** start INPUT **
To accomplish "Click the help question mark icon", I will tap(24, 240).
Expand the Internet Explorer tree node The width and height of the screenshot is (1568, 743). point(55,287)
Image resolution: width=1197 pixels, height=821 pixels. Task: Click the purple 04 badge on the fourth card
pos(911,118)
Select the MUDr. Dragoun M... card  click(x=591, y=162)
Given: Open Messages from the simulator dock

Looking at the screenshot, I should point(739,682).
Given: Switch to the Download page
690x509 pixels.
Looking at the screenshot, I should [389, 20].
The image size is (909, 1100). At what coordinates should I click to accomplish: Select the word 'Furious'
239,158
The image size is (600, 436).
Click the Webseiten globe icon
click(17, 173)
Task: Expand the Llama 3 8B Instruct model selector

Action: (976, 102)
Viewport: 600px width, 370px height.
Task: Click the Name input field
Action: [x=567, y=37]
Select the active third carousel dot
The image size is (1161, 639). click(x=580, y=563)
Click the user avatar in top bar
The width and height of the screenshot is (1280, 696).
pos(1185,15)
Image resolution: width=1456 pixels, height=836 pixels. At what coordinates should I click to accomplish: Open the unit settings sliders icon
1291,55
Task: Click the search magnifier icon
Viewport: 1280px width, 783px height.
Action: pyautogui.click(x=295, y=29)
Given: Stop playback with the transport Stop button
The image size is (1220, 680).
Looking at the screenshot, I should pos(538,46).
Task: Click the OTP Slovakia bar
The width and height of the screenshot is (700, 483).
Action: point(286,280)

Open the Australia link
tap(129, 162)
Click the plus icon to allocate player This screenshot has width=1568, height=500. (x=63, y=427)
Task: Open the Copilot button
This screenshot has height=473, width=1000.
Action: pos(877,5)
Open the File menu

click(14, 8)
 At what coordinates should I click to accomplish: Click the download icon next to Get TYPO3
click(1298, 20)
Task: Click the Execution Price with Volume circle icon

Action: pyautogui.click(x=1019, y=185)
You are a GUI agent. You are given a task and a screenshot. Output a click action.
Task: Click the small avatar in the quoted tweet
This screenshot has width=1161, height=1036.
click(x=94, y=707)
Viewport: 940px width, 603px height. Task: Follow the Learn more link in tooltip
** end INPUT **
[WHAT IS ASKED]
Present every line of the items above as a numbered list, omitting any blank lines.

[EXERCISE RESULT]
1. To accomplish "Click the help question mark icon", I will tap(24, 240).
2. Expand the Internet Explorer tree node The width and height of the screenshot is (1568, 743). point(55,287)
3. Image resolution: width=1197 pixels, height=821 pixels. Task: Click the purple 04 badge on the fourth card
4. pos(911,118)
5. Select the MUDr. Dragoun M... card  click(x=591, y=162)
6. Given: Open Messages from the simulator dock
7. Looking at the screenshot, I should point(739,682).
8. Given: Switch to the Download page
9. 690x509 pixels.
10. Looking at the screenshot, I should [389, 20].
11. The image size is (909, 1100). At what coordinates should I click to accomplish: Select the word 'Furious'
12. 239,158
13. The image size is (600, 436).
14. Click the Webseiten globe icon
15. click(17, 173)
16. Task: Expand the Llama 3 8B Instruct model selector
17. Action: (976, 102)
18. Viewport: 600px width, 370px height.
19. Task: Click the Name input field
20. Action: [x=567, y=37]
21. Select the active third carousel dot
22. The image size is (1161, 639). click(x=580, y=563)
23. Click the user avatar in top bar
24. The width and height of the screenshot is (1280, 696).
25. pos(1185,15)
26. Image resolution: width=1456 pixels, height=836 pixels. At what coordinates should I click to accomplish: Open the unit settings sliders icon
27. 1291,55
28. Task: Click the search magnifier icon
29. Viewport: 1280px width, 783px height.
30. Action: pyautogui.click(x=295, y=29)
31. Given: Stop playback with the transport Stop button
32. The image size is (1220, 680).
33. Looking at the screenshot, I should pos(538,46).
34. Task: Click the OTP Slovakia bar
35. The width and height of the screenshot is (700, 483).
36. Action: point(286,280)
37. Open the Australia link
38. tap(129, 162)
39. Click the plus icon to allocate player This screenshot has width=1568, height=500. (x=63, y=427)
40. Task: Open the Copilot button
41. This screenshot has height=473, width=1000.
42. Action: pos(877,5)
43. Open the File menu
44. click(14, 8)
45.  At what coordinates should I click to accomplish: Click the download icon next to Get TYPO3
46. click(1298, 20)
47. Task: Click the Execution Price with Volume circle icon
48. Action: pyautogui.click(x=1019, y=185)
49. You are a GUI agent. You are given a task and a screenshot. Output a click action.
50. Task: Click the small avatar in the quoted tweet
51. This screenshot has width=1161, height=1036.
52. click(x=94, y=707)
53. Viewport: 940px width, 603px height. Task: Follow the Learn more link in tooltip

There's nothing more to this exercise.